Department of Biomedical Engineering, Duke University, 136 Hudson Hall, PO Box 90281, Durham, North Carolina 27708, USA.
J Pharm Sci. 2011 Jan;100(1):59-74. doi: 10.1002/jps.22257. Epub 2010 Jun 8.
The use of animal models in drug discovery studies presents issues with feasibility and ethical concerns. To address these limitations, in vitro tissue models have been developed to provide a means for systematic, repetitive, and quantitative investigation of drugs. By eliminating or reducing the need for animal subjects, these models can serve as platforms for more tightly controlled, high-throughput screening of drugs and for pharmacokinetic and pharmacodynamic analyses of drugs. The focus of this review is three-dimensional (3D) tissue models that can capture cell-cell and cell-matrix interactions. Compared to the 2D culture of cell monolayers, 3D models more closely mimic native tissues since the cellular microenvironment established in the 3D models often plays a significant role in disease progression and cellular responses to drugs. A growing body of research has been published in the literature, which highlights the benefits of the 3D in vitro models of various tissues. This review provides an overview of some successful 3D in vitro models that have been developed to mimic liver, breast, cardiac, muscle, bone, and corneal tissues as well as malignant tissues in solid tumors.
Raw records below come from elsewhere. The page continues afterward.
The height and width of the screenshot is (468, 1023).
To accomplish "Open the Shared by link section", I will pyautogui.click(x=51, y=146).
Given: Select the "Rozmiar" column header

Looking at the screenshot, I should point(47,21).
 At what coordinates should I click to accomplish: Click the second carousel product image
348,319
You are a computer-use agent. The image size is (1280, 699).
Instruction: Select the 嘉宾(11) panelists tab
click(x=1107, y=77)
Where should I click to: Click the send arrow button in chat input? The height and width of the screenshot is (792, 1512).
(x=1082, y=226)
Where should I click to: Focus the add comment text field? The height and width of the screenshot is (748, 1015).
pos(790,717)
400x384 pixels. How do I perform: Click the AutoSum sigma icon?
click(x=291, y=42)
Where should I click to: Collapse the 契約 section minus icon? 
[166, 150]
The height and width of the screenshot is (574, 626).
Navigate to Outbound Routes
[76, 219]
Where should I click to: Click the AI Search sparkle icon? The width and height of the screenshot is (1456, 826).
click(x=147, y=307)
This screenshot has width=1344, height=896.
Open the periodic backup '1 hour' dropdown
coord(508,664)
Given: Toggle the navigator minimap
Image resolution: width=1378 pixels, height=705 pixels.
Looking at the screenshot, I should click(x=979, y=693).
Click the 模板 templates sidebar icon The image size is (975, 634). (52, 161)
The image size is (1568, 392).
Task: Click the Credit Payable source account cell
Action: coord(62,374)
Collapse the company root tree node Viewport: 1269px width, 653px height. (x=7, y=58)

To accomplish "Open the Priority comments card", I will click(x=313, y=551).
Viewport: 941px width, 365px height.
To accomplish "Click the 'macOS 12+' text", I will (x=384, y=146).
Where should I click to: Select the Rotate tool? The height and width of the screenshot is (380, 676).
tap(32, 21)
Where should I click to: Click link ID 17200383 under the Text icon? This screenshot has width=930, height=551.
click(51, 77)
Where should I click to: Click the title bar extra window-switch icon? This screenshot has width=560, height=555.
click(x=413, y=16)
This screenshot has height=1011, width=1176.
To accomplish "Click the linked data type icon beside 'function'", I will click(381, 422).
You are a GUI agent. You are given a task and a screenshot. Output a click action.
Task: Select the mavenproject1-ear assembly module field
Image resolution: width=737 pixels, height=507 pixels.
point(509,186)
在药物发现研究中使用动物模型存在可行性和伦理问题。为了解决这些限制,已经开发了体外组织模型,以提供一种系统、重复和定量研究药物的方法。通过消除或减少对动物实验对象的需求,这些模型可以作为更严格控制、高通量筛选药物的平台,并用于药物的药代动力学和药效学分析。本文综述的重点是能够捕捉细胞-细胞和细胞-基质相互作用的三维(3D)组织模型。与单层细胞的 2D 培养相比,3D 模型更能模拟天然组织,因为在 3D 模型中建立的细胞微环境通常在疾病进展和细胞对药物的反应中起着重要作用。越来越多的研究已经在文献中发表,这突出了各种组织的 3D 体外模型的优势。本文综述了一些成功开发的 3D 体外模型,这些模型模拟了肝脏、乳腺、心脏、肌肉、骨骼和角膜组织以及实体瘤中的恶性组织。